WHAT TO DO: Only the lines below, from the one with "Image resolution: width=514" through the one with "Task: Click the info icon beside 专利时间轴", are to be written out, exactly.

BEGIN

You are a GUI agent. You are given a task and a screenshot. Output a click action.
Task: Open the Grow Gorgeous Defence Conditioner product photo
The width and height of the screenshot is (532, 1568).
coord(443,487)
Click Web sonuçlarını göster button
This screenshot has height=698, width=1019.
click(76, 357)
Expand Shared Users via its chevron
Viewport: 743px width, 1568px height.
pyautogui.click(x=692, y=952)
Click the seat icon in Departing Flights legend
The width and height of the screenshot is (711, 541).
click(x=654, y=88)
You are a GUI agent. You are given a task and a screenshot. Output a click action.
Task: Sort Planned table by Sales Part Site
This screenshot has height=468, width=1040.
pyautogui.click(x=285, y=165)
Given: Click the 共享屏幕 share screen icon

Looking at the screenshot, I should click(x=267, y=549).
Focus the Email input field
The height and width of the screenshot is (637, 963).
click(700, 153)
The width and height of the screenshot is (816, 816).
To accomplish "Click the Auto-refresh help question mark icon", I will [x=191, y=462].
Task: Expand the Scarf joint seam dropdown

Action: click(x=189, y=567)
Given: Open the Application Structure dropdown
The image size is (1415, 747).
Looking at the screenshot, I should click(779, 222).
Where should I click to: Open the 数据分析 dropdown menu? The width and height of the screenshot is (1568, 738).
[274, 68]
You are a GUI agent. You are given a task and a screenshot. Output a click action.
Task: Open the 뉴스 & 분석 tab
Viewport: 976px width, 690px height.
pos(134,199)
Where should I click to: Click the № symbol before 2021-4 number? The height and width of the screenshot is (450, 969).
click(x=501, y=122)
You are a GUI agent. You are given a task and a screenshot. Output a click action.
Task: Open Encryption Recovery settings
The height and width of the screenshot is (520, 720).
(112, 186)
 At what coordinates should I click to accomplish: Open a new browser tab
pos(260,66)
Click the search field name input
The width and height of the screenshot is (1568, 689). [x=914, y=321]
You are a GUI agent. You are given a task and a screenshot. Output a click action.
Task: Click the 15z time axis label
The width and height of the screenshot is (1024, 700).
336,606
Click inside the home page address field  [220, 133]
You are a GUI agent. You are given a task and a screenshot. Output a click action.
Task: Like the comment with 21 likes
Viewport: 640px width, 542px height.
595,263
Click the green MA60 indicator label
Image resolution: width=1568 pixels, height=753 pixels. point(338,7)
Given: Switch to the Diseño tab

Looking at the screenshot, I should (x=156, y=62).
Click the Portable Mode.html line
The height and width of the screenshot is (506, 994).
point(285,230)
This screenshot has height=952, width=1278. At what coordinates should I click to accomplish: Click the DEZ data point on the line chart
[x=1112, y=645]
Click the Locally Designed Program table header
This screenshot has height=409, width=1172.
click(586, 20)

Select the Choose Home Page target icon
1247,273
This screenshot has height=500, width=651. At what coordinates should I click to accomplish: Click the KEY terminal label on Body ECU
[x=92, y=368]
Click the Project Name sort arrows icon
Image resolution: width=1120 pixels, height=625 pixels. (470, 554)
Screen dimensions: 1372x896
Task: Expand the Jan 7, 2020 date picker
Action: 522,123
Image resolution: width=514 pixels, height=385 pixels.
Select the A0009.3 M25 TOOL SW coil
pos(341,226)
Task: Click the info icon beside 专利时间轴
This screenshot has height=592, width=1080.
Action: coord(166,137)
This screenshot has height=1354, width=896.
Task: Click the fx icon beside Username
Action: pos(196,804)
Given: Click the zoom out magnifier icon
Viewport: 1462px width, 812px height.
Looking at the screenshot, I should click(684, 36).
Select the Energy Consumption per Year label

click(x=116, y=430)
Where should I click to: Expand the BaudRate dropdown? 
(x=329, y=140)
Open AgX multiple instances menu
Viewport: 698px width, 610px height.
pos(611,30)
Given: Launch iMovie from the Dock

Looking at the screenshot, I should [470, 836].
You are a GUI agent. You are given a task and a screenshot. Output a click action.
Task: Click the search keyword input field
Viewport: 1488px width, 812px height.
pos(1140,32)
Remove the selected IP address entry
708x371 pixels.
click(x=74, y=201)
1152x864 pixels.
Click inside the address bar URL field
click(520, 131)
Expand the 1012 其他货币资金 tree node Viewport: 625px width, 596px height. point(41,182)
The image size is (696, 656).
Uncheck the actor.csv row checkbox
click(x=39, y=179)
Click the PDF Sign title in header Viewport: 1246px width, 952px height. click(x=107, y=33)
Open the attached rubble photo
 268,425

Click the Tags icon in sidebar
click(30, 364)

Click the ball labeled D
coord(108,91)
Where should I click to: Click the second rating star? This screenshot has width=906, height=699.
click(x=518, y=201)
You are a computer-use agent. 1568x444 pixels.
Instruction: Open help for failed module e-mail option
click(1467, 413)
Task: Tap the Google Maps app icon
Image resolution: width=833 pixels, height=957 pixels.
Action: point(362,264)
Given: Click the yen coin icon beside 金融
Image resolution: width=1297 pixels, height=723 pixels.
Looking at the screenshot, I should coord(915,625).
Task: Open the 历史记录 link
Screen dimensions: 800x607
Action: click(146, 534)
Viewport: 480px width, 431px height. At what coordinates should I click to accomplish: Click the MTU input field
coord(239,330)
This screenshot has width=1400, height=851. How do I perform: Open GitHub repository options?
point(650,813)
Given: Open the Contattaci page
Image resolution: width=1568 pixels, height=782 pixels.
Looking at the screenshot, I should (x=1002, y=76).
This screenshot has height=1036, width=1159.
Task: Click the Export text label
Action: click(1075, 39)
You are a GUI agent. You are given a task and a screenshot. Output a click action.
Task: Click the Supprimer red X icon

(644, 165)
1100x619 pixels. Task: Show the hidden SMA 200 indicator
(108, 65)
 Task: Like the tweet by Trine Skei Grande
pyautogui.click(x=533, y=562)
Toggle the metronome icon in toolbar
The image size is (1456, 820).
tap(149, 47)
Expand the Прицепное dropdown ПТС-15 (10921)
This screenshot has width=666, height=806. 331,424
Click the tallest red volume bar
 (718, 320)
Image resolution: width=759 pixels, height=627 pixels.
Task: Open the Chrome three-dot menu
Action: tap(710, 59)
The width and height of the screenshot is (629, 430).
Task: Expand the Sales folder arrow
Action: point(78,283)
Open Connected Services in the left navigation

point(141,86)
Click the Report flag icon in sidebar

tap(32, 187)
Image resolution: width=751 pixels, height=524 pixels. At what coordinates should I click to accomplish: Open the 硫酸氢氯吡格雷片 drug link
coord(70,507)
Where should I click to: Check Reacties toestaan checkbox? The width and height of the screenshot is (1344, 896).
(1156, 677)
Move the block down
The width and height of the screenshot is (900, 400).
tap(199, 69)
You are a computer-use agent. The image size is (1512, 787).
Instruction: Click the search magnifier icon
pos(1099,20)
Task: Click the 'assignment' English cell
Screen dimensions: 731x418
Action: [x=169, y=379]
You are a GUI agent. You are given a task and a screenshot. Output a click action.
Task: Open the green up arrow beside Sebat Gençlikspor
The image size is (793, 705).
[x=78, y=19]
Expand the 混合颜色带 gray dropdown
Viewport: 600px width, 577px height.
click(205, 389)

END

RESULT FOR THIS TASK:
Image resolution: width=514 pixels, height=385 pixels.
Select the A0009.3 M25 TOOL SW coil
pos(341,226)
Task: Click the info icon beside 专利时间轴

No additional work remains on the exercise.